Does any one else get sick of the seemingly same stories regarding network security issues? The news media and industry websites report breaches of one company or another almost in passing now days and I doubt anyone even takes it seriously. The names are changed but other than that the story is already written for the reporters. Copy, paste, search and replace, save, publish. I think the details of the attacks are important for researches to understand, however what ground does it gain with the decision makers and business owners when it all becomes white noise?
Even worse, recently there was a major arrest of an illusive hacker group and the story remained almost hidden from the media that day. I read it on the Fox News website and I watched how the rest of the major news media went silent on reporting the story for some time (CNN, MSNBC, ABC, NBC, Etc.). Even an industry magazine, SC Magazine, was silent on the breaking news.
If we are ever going to experience real change and real progress in fighting network security then new techniques need to be utilized. Otherwise the dance continues on with the same song and partners. The security issue is found, hackers exploit it, systems are patched to plug the hole. Wait 48 hours and repeat the steps.
In America we do the same things with our politicians. We constantly elect the same people from the same group. We say to ourselves “Oh this one is better. She isn’t like the rest.” Or, “If we give this guy four more years it will finally work”. I suspect in other countries this same behavior exists. We have to break this cycle if we want true change. We have to say “Um, no. You blew it. Time to go home. Bye Bye.”
We fire salespeople who don’t meet expectations yet when it comes to real issues we always want to believe this time will be different.

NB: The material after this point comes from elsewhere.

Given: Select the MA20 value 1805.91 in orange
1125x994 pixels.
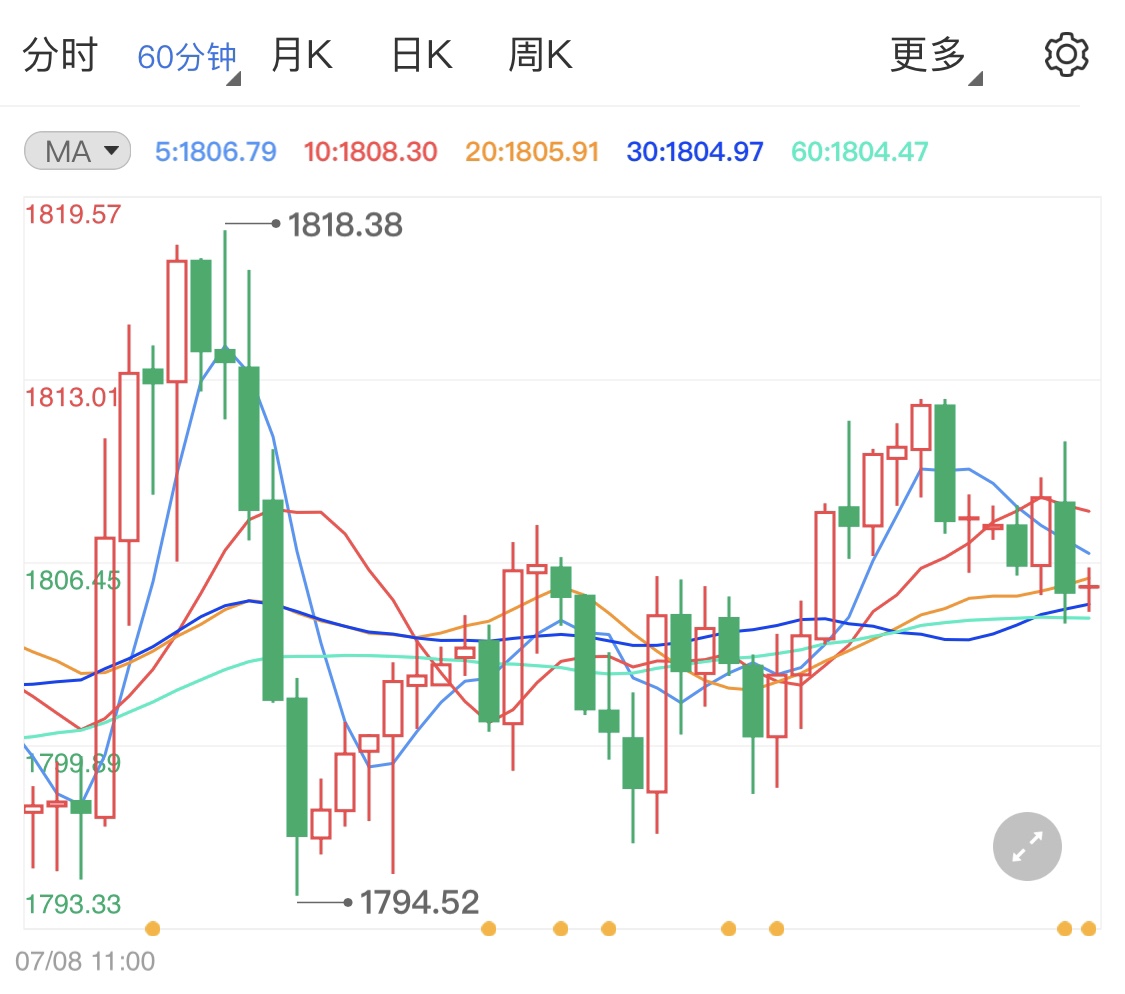Looking at the screenshot, I should 531,151.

Everything will be different when we change our ways. Instead of patching these devices, let’s just start over. When a vendor’s product is found to have issues get a different one. Forget the words or materials on the product. This or that let you down. You blew it, time for something different. Take action. Forget talk (Hint: Every vendor will give you a discount to switch to them so there are always savings).
But if the issues are caused by poor setup and configuration you need to take a different tactic. Do the same thing with your consultants, analysts, and auditors. Hold people accountable for their actions. You not putting up with mediocrity will change the current tract.
But when something is working and everything is in sync. Stay the course. The waters are always calm when everything is perfect.